[What you are asked to do] Beginning with the first line below, please restate each line exactly, down to and including the line containing "Enable the Log".

[Collected data entries]
== Segment start ==
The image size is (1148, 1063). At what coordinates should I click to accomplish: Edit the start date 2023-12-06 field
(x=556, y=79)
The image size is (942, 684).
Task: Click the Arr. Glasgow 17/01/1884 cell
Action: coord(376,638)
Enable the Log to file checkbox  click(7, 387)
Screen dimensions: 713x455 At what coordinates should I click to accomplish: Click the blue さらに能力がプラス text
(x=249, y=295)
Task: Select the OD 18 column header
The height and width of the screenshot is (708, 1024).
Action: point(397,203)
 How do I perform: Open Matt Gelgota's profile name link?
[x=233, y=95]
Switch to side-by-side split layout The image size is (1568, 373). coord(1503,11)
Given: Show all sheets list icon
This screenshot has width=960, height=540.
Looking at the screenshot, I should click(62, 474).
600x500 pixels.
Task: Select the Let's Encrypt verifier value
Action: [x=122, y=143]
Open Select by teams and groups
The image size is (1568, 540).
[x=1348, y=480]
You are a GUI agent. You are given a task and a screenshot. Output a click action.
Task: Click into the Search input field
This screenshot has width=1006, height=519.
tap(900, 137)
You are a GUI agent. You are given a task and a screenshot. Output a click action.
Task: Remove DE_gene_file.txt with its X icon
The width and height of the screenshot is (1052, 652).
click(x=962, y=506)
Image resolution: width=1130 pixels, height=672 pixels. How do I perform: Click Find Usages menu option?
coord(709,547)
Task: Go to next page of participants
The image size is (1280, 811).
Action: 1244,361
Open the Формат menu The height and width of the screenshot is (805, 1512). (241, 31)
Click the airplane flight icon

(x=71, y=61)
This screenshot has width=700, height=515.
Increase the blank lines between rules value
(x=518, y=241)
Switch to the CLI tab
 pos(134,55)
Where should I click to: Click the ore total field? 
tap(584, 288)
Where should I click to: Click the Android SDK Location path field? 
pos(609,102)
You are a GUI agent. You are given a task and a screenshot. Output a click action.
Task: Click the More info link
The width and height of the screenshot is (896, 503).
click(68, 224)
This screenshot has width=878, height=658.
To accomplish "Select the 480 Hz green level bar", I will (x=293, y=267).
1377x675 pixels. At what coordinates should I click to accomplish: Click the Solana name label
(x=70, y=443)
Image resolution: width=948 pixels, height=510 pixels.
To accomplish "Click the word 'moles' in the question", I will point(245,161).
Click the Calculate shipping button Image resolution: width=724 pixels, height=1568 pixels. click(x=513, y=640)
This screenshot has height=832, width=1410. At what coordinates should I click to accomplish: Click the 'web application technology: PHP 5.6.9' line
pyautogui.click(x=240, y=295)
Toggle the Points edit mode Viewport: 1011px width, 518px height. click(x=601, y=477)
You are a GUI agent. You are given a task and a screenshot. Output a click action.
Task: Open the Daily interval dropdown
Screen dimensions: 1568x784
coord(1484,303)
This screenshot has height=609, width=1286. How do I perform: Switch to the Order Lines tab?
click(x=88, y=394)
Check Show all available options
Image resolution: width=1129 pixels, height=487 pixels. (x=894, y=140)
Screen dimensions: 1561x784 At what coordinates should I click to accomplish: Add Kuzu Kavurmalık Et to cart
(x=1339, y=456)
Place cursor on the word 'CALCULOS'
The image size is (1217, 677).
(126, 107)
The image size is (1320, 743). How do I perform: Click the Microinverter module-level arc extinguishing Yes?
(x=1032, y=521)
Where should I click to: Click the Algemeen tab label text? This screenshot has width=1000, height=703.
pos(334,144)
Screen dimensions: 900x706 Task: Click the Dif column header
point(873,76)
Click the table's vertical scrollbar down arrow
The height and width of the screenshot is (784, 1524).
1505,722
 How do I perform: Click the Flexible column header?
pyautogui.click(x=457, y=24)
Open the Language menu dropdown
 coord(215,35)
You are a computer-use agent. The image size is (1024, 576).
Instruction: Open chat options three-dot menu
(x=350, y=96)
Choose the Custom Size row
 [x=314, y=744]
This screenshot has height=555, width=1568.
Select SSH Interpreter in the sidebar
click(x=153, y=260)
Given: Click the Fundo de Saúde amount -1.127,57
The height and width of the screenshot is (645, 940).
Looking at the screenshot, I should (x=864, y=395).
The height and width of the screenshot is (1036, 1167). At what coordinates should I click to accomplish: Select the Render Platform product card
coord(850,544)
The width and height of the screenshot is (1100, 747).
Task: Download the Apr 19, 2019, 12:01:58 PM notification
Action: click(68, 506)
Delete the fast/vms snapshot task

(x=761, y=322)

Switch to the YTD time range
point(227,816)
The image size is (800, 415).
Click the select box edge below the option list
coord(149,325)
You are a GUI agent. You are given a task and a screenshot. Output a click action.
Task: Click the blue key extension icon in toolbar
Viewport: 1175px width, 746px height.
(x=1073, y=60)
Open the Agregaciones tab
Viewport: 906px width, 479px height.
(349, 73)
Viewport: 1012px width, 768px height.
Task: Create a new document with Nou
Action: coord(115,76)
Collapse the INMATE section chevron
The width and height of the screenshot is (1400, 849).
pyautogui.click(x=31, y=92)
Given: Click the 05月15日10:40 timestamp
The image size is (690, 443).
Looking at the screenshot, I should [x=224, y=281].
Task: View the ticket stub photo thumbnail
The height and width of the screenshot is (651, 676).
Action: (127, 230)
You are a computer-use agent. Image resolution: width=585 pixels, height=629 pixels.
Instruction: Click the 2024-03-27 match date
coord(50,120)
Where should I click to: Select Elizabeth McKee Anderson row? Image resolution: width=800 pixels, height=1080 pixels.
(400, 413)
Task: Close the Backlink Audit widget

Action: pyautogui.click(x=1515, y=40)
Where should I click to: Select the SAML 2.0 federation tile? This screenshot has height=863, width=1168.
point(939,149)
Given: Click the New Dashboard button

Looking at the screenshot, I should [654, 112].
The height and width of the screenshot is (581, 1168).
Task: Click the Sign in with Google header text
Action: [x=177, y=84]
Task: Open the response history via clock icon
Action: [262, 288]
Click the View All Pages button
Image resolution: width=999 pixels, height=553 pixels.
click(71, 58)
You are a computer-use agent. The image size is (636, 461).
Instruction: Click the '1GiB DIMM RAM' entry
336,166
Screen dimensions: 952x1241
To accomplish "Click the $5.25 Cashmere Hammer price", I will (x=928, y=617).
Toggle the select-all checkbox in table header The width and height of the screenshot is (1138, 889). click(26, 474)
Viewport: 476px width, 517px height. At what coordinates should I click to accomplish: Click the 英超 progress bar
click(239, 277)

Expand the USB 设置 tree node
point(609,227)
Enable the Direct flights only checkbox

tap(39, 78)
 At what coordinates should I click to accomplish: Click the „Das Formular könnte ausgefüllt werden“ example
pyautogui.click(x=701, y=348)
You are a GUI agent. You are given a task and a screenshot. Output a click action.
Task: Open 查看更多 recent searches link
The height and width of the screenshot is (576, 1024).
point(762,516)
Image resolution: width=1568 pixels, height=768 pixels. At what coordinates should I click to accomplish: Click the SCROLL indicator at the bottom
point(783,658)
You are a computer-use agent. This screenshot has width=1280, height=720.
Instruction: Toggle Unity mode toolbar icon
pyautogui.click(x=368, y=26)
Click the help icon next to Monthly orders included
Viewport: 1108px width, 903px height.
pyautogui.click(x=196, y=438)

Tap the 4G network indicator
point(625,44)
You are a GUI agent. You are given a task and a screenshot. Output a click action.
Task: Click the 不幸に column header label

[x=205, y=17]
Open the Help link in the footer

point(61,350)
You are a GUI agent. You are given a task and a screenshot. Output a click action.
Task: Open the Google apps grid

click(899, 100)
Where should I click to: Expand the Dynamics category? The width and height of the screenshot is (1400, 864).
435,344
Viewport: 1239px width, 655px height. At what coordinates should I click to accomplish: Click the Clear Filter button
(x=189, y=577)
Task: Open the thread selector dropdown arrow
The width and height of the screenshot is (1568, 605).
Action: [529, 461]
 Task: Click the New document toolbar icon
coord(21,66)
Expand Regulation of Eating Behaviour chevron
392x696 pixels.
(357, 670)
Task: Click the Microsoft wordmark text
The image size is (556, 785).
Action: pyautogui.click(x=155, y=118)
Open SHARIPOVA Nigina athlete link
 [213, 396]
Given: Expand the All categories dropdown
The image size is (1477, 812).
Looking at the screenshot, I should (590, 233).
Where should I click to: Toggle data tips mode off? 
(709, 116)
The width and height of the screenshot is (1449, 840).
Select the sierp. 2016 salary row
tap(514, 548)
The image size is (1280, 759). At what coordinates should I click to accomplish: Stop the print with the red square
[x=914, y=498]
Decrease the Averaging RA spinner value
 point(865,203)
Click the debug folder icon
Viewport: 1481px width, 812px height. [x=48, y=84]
== Segment end ==
[Response to this exercise]
The image size is (1148, 1063). At what coordinates should I click to accomplish: Edit the start date 2023-12-06 field
(x=556, y=79)
The image size is (942, 684).
Task: Click the Arr. Glasgow 17/01/1884 cell
Action: coord(376,638)
Enable the Log to file checkbox  click(7, 387)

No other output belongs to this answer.